There are a number of third-party library solutions that start with viewGroups. Either rewrite common layouts such as RelativeLayout, LinearLayout, and FrameLayout, and convert them inside the control to fit different sizes of devices, or provide new layouts such as: Google PercentLayout layout. But these programs are basically not maintenance, here will not be detailed, interested in their own search to understand.

The fifth aspect of UI adaptation is:

5. Use a third-party self-adaptation framework to solve UI adaptation problems.

For those interested, please refer to the following documents:

  • AndroidAutoLayout for hongyang bosses
  • Percentlayout introduction
  • Percentlayout Official documentation

Other adaptation schemes

Reference byte implementation scheme:

A very low cost Android screen adaptation

This article really belongs to the gap-of-the-tongue, due to see this blog Android currently the most stable and efficient UI adaptation.
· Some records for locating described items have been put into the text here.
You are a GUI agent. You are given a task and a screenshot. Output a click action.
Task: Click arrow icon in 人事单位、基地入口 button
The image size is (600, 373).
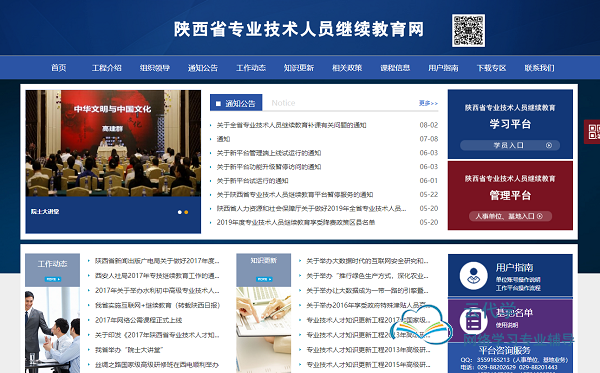(540, 216)
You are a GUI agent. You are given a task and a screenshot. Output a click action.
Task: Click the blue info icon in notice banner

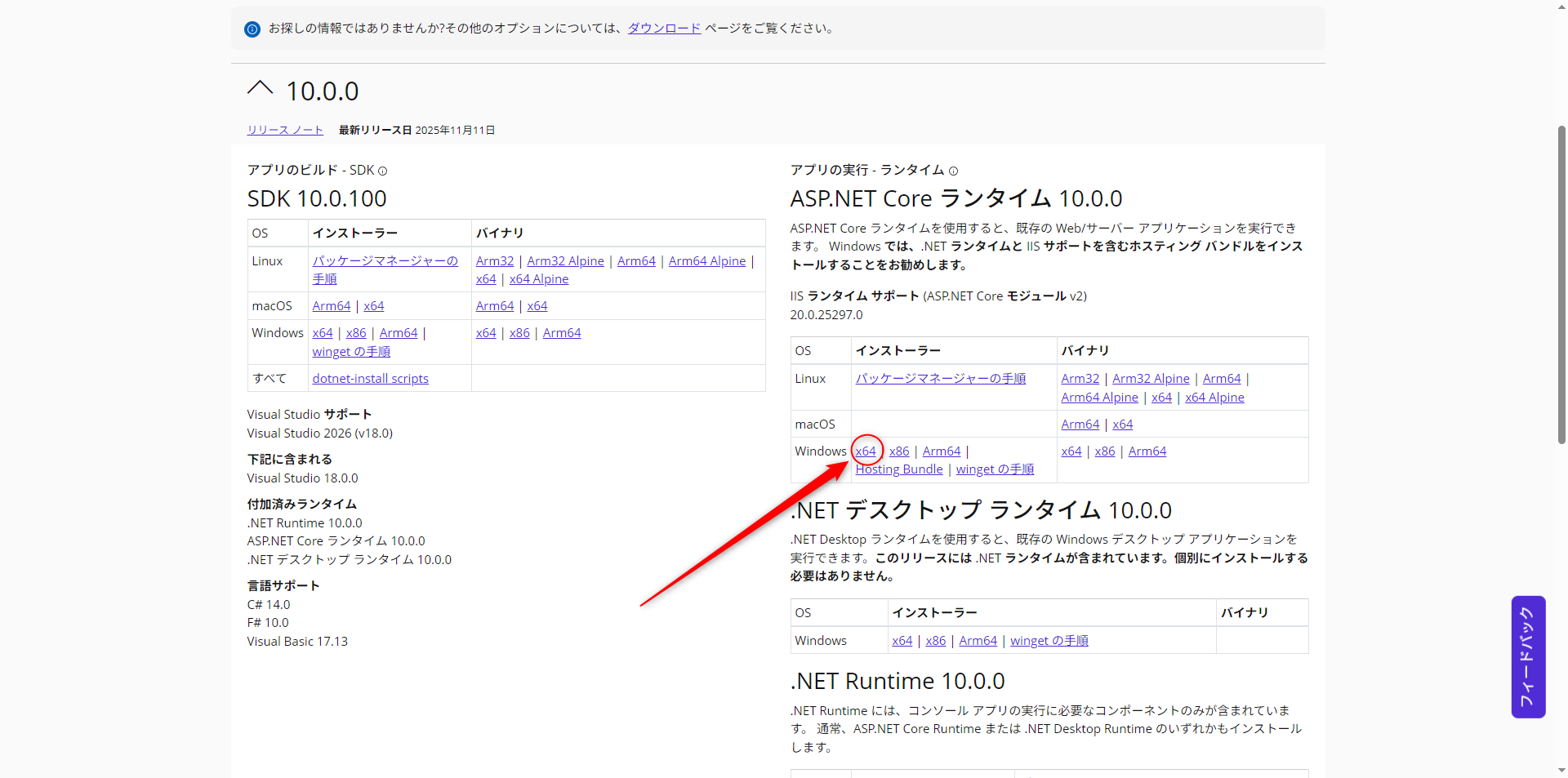[x=252, y=29]

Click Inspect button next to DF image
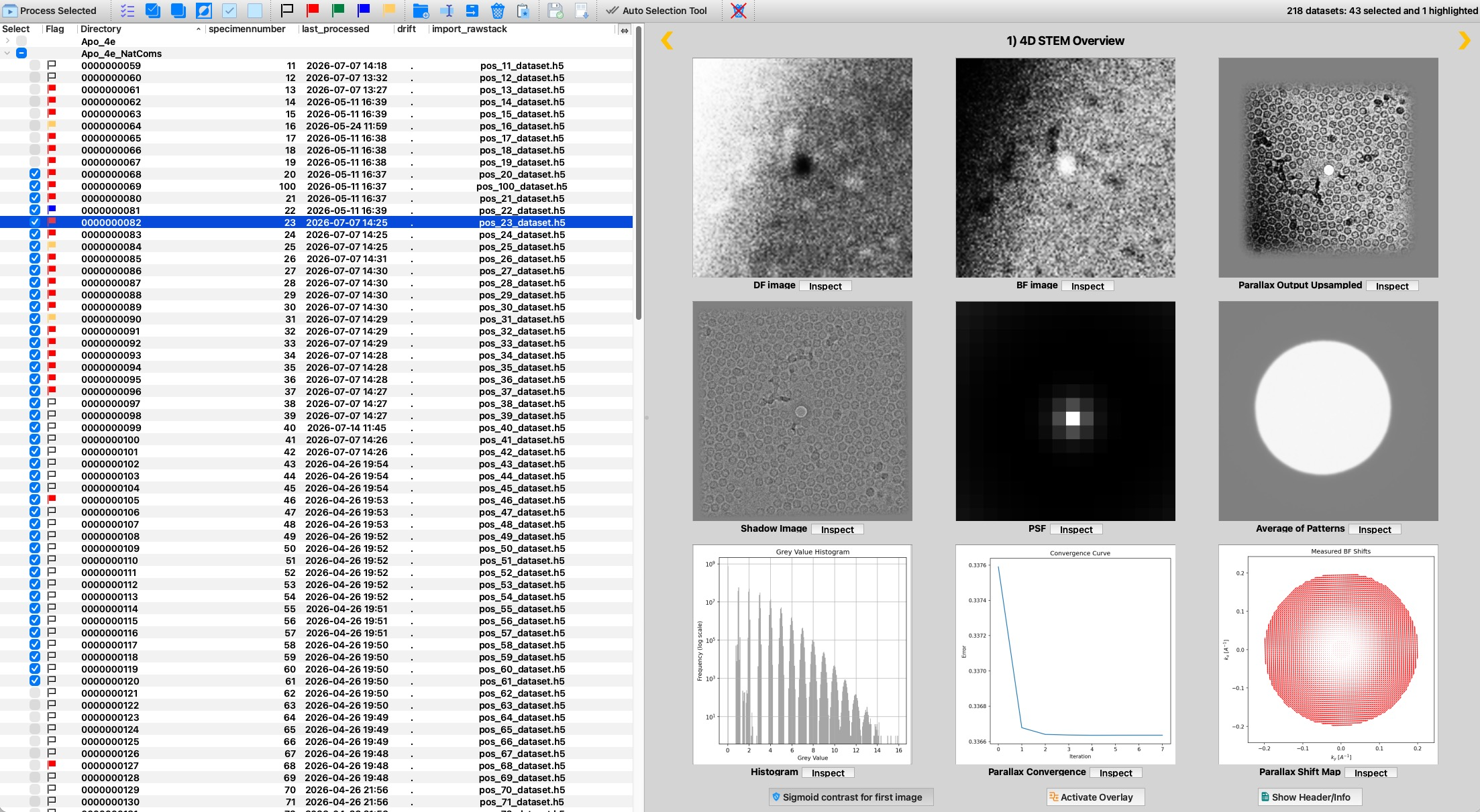[x=825, y=286]
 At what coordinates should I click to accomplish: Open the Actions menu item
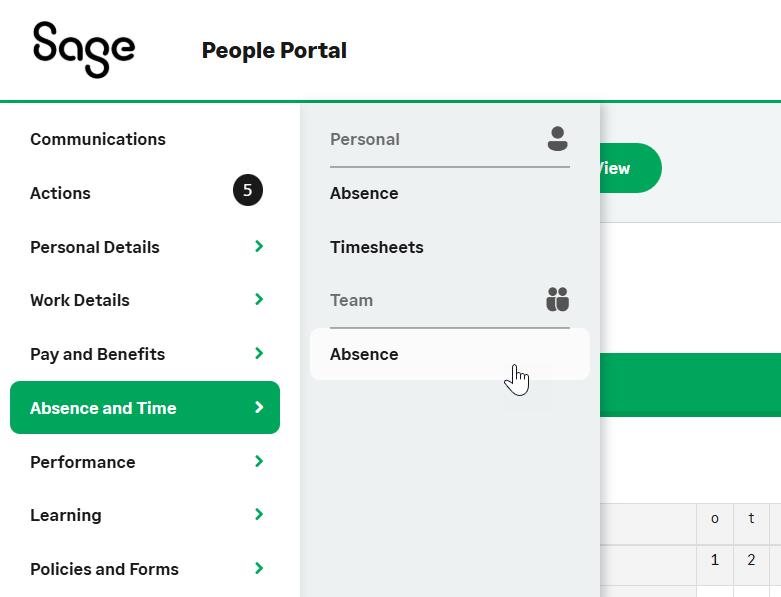click(x=60, y=193)

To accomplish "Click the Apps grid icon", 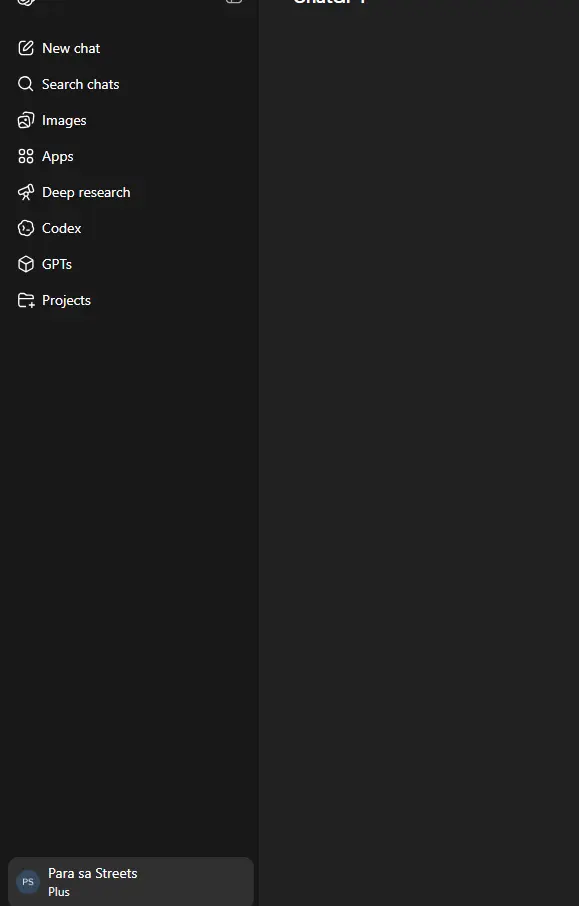I will point(26,156).
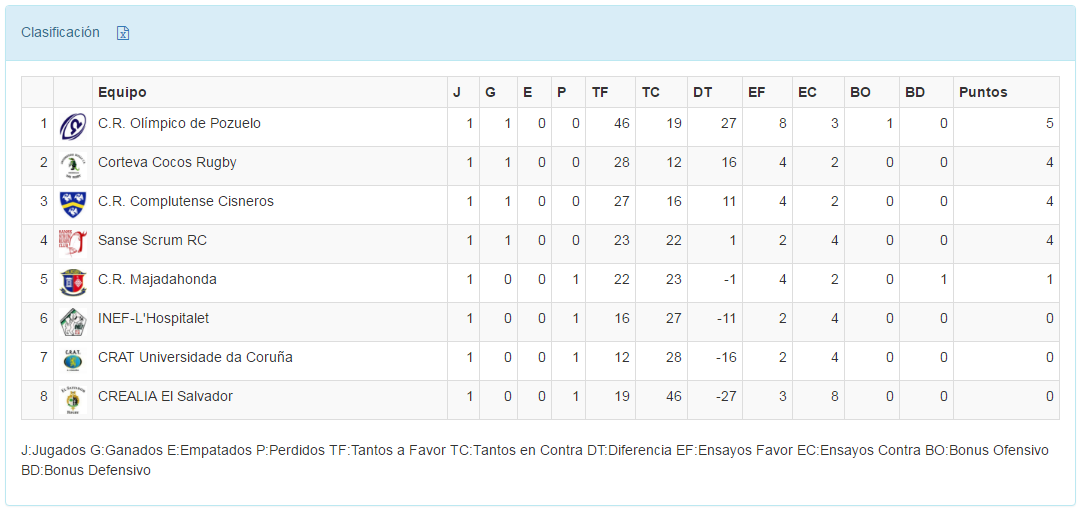The height and width of the screenshot is (511, 1080).
Task: Click the C.R. Complutense Cisneros shield logo
Action: pos(72,204)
So I thought I should sort out this part of knowledge, so I wrote this document and added some of my own, mainly to sort out the knowledge points and deepen my understanding.

In this paper, we list several UI adaptation scheme, there is no strict, or can choose according to their own business requirements, also can choose several collocation is used, for example, the author mainly do smart TV (box), application development, Android TV is different from the mobile phone, less serious fragmentation, TV resolution types are numbered, Therefore, in daily projects, the basic choice of using the width and height qualifier for adaptation, the effect is also excellent.